Programming with abstract data types

More than with any other part of Standard ML programming with abstypes requires a certain discipline. We have in the abstype concept a means of localising the creation of values of a particular type and the reason for wishing to do this is that we can validate the creation of these values, rejecting certain undesirable ones, perhaps by raising exceptions. Moreover, we can exploit the validation within the abstype definition itself. Here we implement sets as ordered lists without repetitions.

abstype 'a ordered_set = Set of (('a * 'a) -> bool) * 'a list
  fun emptyset (op <=) = Set (op <=, [])
  fun addset (x, Set (op <=, s)) =
    let fun ins [] = [x]
          | ins (s as h::t) = 
            if x = h then s else
            if x <= h then x :: s else h :: ins t
     in Set (op <=, ins s)
  fun memberset (x, Set (_, [])) = false
    | memberset (x, Set (op <=, h::t)) = 
      h <= x andalso (x = h orelse memberset (x, Set (op <=, t)))

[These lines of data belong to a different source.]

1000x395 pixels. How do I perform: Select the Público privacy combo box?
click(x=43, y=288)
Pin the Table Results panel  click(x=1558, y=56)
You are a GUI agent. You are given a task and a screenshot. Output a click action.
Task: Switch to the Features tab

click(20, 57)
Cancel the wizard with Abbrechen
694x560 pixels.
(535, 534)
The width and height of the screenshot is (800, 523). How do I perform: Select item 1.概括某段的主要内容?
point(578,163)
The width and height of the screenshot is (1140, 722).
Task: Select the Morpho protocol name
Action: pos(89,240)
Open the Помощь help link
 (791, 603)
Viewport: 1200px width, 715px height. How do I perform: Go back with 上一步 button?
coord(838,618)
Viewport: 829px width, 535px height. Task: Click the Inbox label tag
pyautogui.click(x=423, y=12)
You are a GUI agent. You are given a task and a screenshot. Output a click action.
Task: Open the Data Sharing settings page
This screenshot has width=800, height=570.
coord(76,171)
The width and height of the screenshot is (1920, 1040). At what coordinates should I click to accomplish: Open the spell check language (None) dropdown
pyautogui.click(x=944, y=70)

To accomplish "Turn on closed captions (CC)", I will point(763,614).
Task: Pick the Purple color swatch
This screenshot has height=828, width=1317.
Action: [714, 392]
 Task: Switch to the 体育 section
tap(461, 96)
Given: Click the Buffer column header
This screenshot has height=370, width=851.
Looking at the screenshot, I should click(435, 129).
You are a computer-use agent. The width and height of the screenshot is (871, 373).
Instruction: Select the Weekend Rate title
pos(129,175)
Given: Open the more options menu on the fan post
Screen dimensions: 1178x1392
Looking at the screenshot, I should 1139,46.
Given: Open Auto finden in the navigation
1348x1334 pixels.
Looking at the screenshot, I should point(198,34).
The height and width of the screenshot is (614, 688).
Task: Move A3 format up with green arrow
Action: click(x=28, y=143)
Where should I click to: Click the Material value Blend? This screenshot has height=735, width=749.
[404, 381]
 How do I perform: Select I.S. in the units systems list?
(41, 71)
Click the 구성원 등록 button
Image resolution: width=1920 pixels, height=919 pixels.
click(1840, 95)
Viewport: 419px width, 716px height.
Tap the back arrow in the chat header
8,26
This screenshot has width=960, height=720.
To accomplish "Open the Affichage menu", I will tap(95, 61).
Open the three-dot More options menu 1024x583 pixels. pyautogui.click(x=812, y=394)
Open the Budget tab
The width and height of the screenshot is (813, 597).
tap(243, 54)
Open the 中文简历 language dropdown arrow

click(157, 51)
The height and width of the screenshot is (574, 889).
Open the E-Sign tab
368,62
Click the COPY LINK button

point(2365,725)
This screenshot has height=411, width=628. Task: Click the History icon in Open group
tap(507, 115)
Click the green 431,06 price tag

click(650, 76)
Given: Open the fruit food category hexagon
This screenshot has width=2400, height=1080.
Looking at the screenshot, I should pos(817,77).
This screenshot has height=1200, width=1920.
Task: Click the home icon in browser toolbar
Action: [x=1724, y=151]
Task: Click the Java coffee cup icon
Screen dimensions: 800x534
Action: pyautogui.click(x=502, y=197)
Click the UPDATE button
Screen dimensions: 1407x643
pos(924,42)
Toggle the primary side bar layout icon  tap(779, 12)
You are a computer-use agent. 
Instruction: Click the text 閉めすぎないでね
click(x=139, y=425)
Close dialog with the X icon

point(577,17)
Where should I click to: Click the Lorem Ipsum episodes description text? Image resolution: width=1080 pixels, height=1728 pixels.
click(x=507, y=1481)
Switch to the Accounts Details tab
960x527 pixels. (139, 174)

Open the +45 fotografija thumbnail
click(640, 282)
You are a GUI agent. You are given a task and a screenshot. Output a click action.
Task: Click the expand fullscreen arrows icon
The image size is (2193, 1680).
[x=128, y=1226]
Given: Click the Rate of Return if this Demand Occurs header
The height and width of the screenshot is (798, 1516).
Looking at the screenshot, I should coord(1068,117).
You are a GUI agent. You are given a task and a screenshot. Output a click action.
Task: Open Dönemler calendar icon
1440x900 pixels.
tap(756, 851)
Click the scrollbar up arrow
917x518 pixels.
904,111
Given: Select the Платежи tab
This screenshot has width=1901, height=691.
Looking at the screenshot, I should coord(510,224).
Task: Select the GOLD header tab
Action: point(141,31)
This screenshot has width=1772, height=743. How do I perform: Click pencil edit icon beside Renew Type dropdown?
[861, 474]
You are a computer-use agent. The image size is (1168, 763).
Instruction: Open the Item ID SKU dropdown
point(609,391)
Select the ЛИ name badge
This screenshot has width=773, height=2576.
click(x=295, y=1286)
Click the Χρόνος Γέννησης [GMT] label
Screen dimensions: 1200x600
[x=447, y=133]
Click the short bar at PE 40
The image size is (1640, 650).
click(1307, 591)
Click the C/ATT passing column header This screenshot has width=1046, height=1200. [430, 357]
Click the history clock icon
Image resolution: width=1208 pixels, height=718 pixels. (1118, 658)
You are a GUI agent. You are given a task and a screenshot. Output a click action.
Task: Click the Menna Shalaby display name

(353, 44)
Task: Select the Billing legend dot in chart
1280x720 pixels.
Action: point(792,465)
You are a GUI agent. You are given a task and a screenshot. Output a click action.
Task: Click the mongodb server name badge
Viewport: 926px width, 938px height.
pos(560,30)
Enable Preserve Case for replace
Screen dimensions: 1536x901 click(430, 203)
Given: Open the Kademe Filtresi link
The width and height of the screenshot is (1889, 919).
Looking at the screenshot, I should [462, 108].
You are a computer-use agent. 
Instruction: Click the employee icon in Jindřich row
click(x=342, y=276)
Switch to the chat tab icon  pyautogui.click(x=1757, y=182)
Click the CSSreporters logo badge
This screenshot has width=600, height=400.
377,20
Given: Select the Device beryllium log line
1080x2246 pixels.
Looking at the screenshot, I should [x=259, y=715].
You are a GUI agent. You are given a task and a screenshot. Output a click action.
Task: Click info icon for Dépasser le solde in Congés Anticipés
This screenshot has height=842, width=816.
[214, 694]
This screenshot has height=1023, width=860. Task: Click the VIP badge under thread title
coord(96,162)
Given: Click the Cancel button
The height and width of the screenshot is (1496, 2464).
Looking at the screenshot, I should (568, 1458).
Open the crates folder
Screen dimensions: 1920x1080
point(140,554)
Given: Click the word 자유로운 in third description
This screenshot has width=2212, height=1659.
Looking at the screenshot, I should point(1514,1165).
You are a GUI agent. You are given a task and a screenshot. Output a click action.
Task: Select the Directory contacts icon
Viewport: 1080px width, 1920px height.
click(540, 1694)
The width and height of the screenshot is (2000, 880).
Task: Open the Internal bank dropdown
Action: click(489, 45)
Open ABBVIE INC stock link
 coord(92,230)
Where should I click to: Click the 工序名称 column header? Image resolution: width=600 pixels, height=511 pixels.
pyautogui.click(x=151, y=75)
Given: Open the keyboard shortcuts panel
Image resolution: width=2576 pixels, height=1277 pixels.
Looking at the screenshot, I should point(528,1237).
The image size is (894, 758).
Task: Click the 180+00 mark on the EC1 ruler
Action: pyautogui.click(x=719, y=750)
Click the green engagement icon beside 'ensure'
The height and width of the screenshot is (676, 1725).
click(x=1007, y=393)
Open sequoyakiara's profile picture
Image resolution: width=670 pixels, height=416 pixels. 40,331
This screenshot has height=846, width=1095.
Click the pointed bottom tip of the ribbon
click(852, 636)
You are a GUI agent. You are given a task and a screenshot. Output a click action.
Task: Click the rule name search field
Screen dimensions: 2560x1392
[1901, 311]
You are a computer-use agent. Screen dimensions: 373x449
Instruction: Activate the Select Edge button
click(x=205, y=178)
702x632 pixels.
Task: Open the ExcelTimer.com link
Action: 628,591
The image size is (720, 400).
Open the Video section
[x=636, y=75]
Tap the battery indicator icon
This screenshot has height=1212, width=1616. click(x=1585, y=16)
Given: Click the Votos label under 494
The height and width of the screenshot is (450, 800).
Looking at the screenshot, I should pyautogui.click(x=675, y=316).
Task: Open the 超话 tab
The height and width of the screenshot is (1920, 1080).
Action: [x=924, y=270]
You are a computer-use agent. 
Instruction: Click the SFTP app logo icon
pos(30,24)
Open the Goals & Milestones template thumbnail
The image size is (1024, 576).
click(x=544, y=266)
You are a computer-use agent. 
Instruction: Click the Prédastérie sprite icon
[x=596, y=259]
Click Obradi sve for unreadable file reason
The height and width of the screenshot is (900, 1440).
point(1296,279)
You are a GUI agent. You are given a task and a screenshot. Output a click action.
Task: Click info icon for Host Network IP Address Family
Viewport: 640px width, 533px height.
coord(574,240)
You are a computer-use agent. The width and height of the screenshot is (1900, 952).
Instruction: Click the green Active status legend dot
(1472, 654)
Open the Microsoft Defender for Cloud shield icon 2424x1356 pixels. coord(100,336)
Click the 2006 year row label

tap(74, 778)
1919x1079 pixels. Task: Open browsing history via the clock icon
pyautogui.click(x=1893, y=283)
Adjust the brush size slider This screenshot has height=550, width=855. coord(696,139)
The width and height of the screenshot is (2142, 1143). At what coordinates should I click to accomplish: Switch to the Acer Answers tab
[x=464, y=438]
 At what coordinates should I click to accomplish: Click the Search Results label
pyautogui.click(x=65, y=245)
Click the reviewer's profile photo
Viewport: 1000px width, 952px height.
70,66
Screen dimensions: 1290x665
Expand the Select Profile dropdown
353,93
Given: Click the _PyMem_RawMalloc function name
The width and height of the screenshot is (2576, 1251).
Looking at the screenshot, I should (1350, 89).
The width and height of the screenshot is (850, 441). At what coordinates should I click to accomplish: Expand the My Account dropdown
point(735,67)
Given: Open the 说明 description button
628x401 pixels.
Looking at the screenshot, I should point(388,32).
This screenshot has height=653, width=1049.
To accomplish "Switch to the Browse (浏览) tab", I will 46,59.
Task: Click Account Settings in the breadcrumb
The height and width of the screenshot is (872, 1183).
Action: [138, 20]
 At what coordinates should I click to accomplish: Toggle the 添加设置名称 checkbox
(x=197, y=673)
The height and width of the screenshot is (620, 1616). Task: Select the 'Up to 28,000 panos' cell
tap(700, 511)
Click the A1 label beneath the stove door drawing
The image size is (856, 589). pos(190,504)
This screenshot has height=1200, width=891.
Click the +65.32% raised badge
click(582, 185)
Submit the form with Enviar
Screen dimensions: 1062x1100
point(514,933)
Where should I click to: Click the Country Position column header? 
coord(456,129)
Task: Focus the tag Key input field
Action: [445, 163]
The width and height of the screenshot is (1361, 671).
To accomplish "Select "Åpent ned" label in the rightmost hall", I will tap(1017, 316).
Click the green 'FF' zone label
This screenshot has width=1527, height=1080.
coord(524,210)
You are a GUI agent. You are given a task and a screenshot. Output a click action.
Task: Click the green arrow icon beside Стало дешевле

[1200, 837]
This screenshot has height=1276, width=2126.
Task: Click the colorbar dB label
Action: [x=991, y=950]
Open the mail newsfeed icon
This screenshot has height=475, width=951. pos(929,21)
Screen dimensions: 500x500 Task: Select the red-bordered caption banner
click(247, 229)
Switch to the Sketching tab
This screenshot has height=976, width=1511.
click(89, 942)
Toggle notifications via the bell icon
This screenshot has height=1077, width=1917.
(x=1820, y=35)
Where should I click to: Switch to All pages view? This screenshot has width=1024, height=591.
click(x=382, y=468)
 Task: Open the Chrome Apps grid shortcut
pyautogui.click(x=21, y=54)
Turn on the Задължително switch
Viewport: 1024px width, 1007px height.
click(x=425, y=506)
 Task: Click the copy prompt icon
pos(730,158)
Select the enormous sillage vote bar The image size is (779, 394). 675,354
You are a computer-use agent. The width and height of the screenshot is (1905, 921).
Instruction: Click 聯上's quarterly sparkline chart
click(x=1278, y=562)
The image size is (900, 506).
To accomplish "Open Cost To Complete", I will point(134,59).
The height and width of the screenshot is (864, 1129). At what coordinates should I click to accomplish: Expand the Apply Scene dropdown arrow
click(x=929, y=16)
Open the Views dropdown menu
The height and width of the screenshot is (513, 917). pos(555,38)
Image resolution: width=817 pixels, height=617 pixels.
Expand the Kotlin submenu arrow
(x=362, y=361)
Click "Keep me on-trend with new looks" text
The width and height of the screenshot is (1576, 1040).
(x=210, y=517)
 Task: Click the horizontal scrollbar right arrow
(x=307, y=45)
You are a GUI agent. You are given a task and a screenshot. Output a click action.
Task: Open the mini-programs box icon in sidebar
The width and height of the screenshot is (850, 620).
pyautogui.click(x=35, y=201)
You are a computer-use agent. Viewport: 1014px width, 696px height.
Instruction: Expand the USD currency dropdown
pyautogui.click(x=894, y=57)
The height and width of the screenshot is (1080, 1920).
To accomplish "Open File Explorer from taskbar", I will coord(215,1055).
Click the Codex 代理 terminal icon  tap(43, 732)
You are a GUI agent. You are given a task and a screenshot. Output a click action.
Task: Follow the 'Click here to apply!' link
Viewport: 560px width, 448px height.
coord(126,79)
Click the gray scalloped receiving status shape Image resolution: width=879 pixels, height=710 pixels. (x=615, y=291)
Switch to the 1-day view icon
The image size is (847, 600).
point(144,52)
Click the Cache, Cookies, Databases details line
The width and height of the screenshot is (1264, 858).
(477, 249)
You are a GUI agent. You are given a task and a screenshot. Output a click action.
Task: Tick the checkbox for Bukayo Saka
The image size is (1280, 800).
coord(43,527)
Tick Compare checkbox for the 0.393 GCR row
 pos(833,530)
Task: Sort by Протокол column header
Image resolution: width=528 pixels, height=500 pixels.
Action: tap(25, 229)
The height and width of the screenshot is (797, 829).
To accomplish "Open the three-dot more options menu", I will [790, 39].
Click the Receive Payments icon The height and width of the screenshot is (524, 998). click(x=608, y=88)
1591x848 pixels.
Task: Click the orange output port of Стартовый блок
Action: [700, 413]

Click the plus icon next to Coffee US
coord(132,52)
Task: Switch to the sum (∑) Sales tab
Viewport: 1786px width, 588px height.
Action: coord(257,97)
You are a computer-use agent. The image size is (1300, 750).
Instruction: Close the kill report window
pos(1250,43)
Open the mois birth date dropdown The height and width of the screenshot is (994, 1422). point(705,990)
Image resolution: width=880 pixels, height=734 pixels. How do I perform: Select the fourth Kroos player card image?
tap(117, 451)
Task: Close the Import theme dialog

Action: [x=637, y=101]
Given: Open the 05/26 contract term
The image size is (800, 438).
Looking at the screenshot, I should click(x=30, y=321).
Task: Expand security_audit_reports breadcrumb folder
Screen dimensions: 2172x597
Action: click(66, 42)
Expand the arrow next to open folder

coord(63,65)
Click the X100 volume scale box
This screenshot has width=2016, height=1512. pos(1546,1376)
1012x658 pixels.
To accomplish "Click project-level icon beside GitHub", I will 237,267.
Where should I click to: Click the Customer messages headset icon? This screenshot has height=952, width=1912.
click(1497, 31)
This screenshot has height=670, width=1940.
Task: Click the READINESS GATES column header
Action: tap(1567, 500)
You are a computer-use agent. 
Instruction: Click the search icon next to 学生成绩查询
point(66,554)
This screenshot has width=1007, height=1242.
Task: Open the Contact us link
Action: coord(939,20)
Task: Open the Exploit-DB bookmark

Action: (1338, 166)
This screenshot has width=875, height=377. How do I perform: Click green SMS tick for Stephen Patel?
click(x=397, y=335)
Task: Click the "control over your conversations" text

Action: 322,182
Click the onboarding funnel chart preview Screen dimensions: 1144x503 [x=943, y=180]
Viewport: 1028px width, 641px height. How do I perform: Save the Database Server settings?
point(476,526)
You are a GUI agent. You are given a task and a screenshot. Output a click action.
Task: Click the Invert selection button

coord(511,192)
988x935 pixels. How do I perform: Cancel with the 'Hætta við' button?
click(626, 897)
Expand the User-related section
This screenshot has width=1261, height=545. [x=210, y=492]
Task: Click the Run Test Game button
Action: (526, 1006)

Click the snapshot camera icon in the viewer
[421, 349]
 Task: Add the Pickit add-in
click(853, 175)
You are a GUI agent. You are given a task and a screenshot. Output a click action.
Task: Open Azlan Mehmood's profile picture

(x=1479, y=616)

The abstype mechanism ensures that sets have been created either by the function emptyset or by the function addset. Both of these functions construct sorted lists and thus it is safe to exploit this ordering in memberset. By this time, because we are imposing a particular order on the values in the list it is crucially important we do not provide access to the Set constructor (say via val mk_ set = Set) because otherwise a user of this ordered_set abstype could create an unordered set thus.

val myset = mk_set (op <=, [1, 5, 3, 2, 8])
This directly constructed set value will then give unexpected results, as detailed below.
memberset (1, myset) = true
memberset (5, myset) = true
memberset (3, myset) = false
memberset (2, myset) = false
memberset (8, myset) = true
In the context of a larger program development these occasional unexpected results might sometimes lead to observable errors which would be difficult to diagnose.


Would it be prudent to add the following definition of equal within the definition of ordered set? What are the circumstances in which its use might give a misleading result?

fun equal (Set (_, s1), Set (_, s2)) = s1 = s2;

Having seen a simple implementation of sets as ordered lists we could improve this to an implementation which used binary trees and improve that to an implementation which used balanced trees. Fortunately this has already been done for us by Stephen Adams [Ada93] whose paper describes his implementation.